◆ DOCUMENT PASSAGE
--

No need to be an expert. Refer our practicum and start using it.
The NanoGuru is designed and developed based on a technology which helps the user to study material science at nanoscale, such that they can engineer better material for future need. This process will emphasise on three aspects of knowledge: Technology, Science and Engineering. The teaching modules are designed such that each module will enhance the necessary STEM skills of the user such as technical skill, experimental skill, analytical skill, problem solving skill. Thus, making them more technology ready for future need of industry.
Practicum one introduces the basics of Instrumentation and measurement principles of a given system (in this case we will refer system as NanoGuru ). Where they will learn the following concepts.
This module mainly will enhance the technical skill of the user in how to handle any instrument before they really start using it.
Practicum two introduces the Technology (Nanoindentation) which helps the user to characterize mechanical properties of known material at nanoscale. Where they will learn the following concepts.

--

◆ DATA LISTING

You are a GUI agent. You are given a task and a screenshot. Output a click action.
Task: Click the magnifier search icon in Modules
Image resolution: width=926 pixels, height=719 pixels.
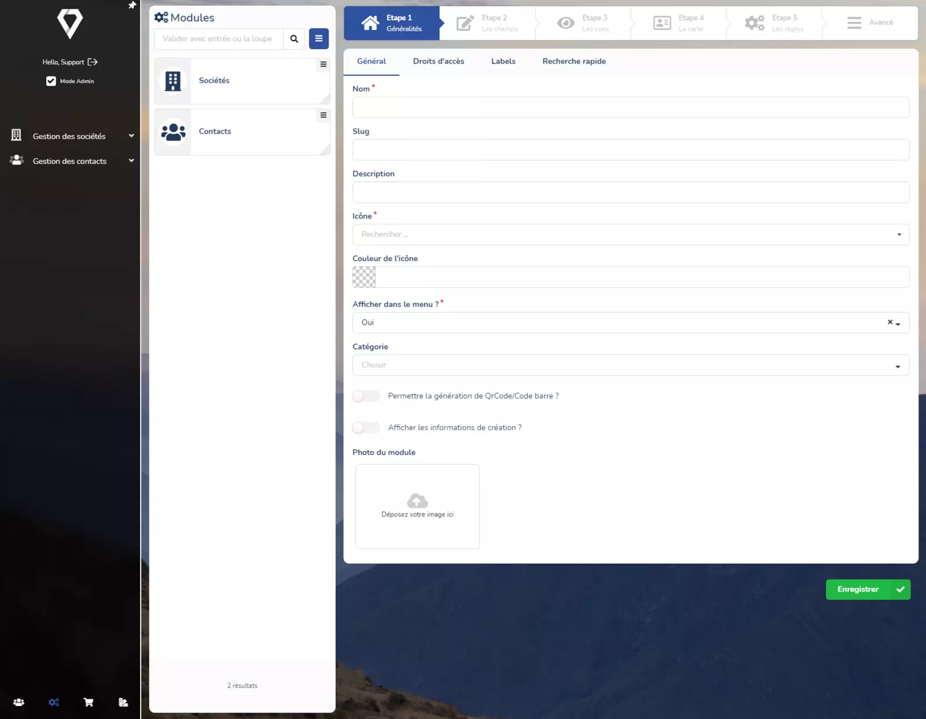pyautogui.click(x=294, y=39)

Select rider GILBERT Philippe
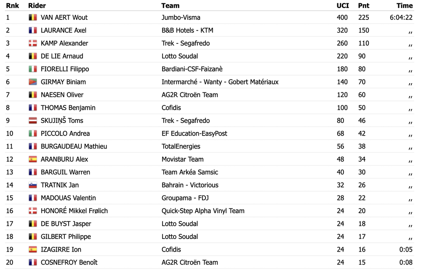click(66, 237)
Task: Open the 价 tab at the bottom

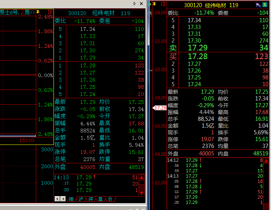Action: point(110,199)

--

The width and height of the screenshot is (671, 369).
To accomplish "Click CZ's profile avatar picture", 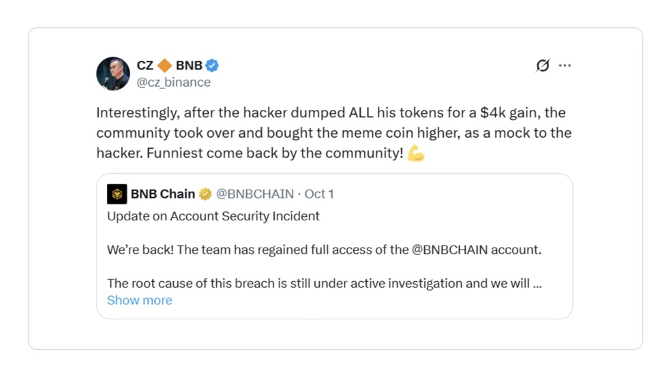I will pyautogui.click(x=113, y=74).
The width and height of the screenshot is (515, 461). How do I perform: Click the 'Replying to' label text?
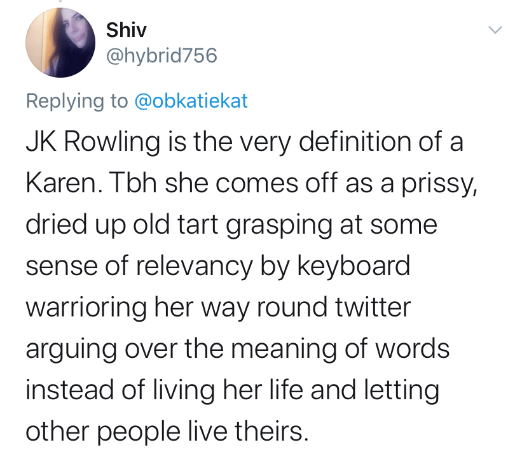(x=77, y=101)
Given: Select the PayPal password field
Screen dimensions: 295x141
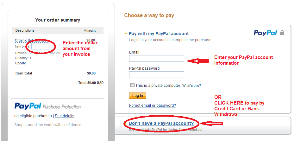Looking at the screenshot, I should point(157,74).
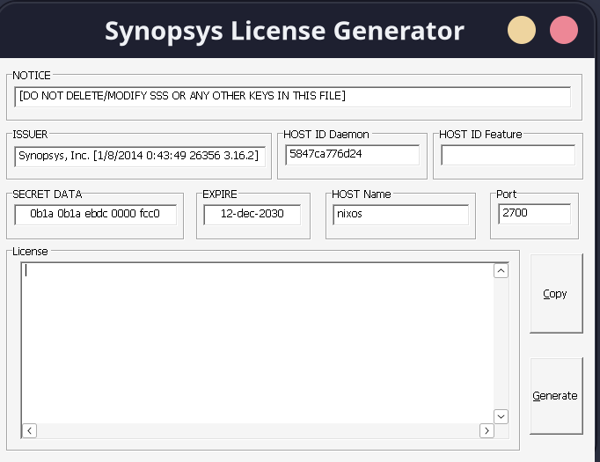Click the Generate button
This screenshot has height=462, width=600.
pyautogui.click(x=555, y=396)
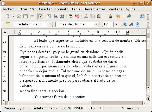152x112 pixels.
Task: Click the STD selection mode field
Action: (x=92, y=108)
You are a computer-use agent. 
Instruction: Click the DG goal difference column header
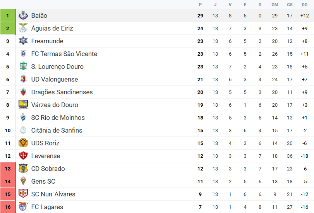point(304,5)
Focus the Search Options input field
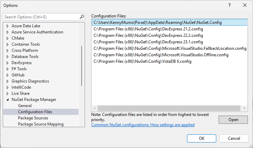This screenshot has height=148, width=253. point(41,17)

--

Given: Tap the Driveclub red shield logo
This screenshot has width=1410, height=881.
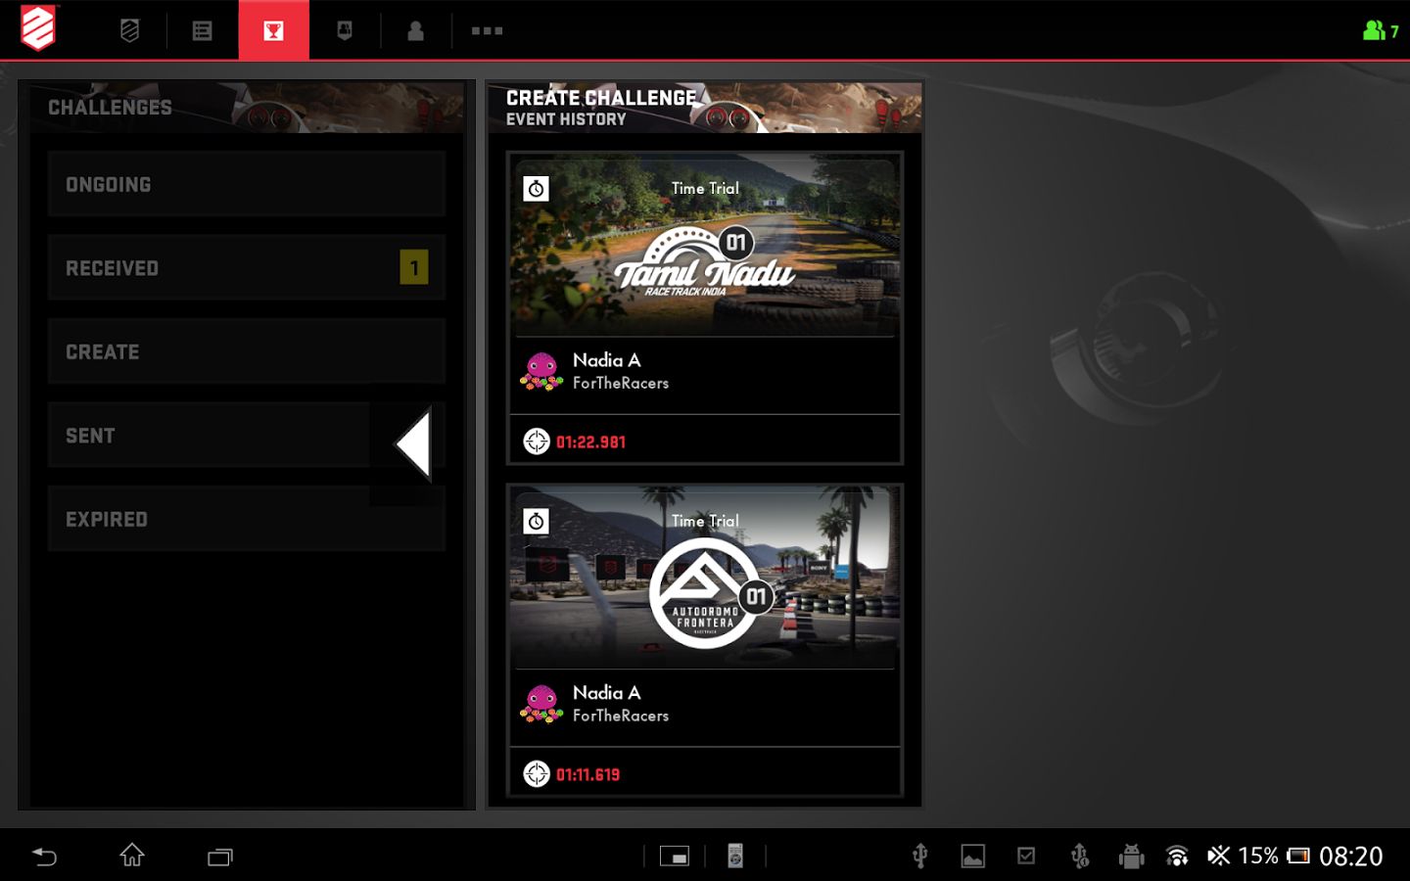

--

◆ PROBLEMS TO WORK ON
a) According to the NanoGuru text, why does the tool help users study material science at nanoscale? Answer in one to three sentences.
b) Please write out everything in the NanoGuru text from "Practicum one introduces" down to "nanoscale. Where they will learn the following concepts.".
c) Write what comes next in the NanoGuru text, starting after its last sentence.

◆ RESULTS FOR EACH TASK
a) It helps users study material science at nanoscale so that they can engineer better material for future need.

b)
Practicum one introduces the basics of Instrumentation and measurement principles of a given system (in this case we will refer system as NanoGuru ). Where they will learn the following concepts.
This module mainly will enhance the technical skill of the user in how to handle any instrument before they really start using it.
Practicum two introduces the Technology (Nanoindentation) which helps the user to characterize mechanical properties of known material at nanoscale. Where they will learn the following concepts.

c)
This module mainly will enhance the Experimental and analytical skill of the user in how to set up an experiment and how to extract the mechanical property data from the obtained raw data.
Practicum three emphasise on how to use Technology (Nanoindentation) to apply it to science at nanoscale for a single-phase material. This module helps the user to study how the manufacturing processes will affect the characteristic properties of a known material. Where they will learn the following concepts.
This module mainly will enhance critical thinking and problem-solving skill of the user in how to optimize test condition and how to interpret obtained data as a function of atomic structure of the given sample (scientific analysis)
Practicum three emphasise on how to use Technology (Nanoindentation) to apply it to science at nanoscale for a Multi-phase material. This module helps the user to study the effect of multiple phase on the overall properties of a known material. Where they will learn the following concepts.
This module mainly will enhance critical thinking and problem-solving skill of the user in how to engineer a material with better properties with the concept of microstructure- property relationship. (Better Engineering).
Study of mechanical properties of materials in nanometer scale.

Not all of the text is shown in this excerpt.